Optimisation of Embryonic and Larval ECG Measurement in Zebrafish for Quantifying the Effect of QT Prolonging Drugs
- Authors
- Dhillon, S.S., Doro, E., Magyary, I., Egginton, S., Sik, A., and Muller, F.
- ID
- ZDB-PUB-130422-2
- Date
- 2013
- Source
- PLoS One 8(4): e60552 (Journal)
- Registered Authors
- Müller, Ferenc
- Keywords
- none
- MeSH Terms
-
- Animals
- Artifacts
- Drug Discovery
- Drug Evaluation, Preclinical
- Electrocardiography/drug effects*
- Heart/drug effects*
- Heart/physiopathology*
- Ion Channels/physiology
- Reproducibility of Results
- Zebrafish*
- PubMed
- 23579446 Full text @ PLoS One
Effective chemical compound toxicity screening is of paramount importance for safe cardiac drug development.

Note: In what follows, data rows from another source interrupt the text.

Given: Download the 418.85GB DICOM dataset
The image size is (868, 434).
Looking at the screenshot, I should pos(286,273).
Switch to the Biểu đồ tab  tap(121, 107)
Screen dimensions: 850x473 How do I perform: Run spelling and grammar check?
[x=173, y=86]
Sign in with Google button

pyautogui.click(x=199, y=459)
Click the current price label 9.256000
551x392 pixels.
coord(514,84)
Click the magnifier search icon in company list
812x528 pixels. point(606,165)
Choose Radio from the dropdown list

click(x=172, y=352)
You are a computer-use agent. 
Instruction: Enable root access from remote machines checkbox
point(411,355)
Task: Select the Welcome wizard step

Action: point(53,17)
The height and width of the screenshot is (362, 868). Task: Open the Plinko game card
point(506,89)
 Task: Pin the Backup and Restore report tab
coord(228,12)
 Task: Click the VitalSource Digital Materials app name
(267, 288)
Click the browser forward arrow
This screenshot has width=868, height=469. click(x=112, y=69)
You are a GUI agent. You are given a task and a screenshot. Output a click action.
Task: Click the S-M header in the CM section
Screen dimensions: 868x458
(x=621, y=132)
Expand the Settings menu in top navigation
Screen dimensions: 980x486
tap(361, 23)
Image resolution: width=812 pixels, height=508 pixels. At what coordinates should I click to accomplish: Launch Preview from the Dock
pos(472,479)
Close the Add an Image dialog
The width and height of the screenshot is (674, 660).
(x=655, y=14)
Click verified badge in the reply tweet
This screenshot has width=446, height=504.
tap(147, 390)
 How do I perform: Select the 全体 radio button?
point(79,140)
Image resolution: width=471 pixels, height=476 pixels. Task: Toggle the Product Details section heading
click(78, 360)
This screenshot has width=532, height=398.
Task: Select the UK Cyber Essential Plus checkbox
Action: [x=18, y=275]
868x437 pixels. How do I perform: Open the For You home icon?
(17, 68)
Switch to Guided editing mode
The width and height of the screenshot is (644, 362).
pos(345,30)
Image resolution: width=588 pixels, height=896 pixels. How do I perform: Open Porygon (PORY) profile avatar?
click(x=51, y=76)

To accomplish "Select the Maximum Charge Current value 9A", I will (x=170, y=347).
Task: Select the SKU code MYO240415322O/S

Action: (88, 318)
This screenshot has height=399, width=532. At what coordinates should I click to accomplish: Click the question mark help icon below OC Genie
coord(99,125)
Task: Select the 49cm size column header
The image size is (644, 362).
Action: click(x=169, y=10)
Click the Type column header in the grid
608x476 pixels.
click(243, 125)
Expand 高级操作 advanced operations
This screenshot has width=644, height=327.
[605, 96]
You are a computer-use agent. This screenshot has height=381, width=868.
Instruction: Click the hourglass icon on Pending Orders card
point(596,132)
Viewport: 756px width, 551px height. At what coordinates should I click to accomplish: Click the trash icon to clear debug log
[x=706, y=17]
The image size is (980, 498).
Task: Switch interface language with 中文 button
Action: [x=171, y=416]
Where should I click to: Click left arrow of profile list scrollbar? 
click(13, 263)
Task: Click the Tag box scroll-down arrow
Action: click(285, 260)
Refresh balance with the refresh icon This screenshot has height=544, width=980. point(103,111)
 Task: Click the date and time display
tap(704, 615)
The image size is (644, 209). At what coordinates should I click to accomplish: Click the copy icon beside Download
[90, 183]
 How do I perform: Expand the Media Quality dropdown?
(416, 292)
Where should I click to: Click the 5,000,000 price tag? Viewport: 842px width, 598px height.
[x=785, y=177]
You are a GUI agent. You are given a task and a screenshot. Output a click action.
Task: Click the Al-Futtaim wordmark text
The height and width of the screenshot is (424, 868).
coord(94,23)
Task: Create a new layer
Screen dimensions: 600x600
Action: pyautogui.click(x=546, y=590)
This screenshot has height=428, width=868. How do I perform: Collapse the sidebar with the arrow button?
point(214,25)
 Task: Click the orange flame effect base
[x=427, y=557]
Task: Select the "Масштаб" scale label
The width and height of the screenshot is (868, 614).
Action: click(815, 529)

Using mammals in preliminary screening for detection of cardiac dysfunction by electrocardiography (ECG) is costly and requires a large number of animals. Alternatively, zebrafish embryos can be used as the ECG waveform is similar to mammals, a minimal amount of chemical is necessary for drug testing, while embryos are abundant, inexpensive and represent replacement in animal research with reduced bioethical concerns. We demonstrate here the utility of pre-feeding stage zebrafish larvae in detection of cardiac dysfunction by electrocardiography. We have optimised an ECG recording system by addressing key parameters such as the form of immobilization, recording temperature, electrode positioning and developmental age. Furthermore, analysis of 3 days post fertilization (dpf) zebrafish embryos treated with known QT prolonging drugs such as terfenadine, verapamil and haloperidol led to reproducible detection of QT prolongation as previously shown for adult zebrafish. In addition, calculation of Z-factor scores revealed that the assay was sensitive and specific enough to detect large drug-induced changes in QTc intervals. Thus, the ECG recording system is a useful drug-screening tool to detect alteration to cardiac cycle components and secondary effects such as heart block and arrhythmias in zebrafish larvae before free feeding stage, and thus provides a suitable replacement for mammalian experimentation.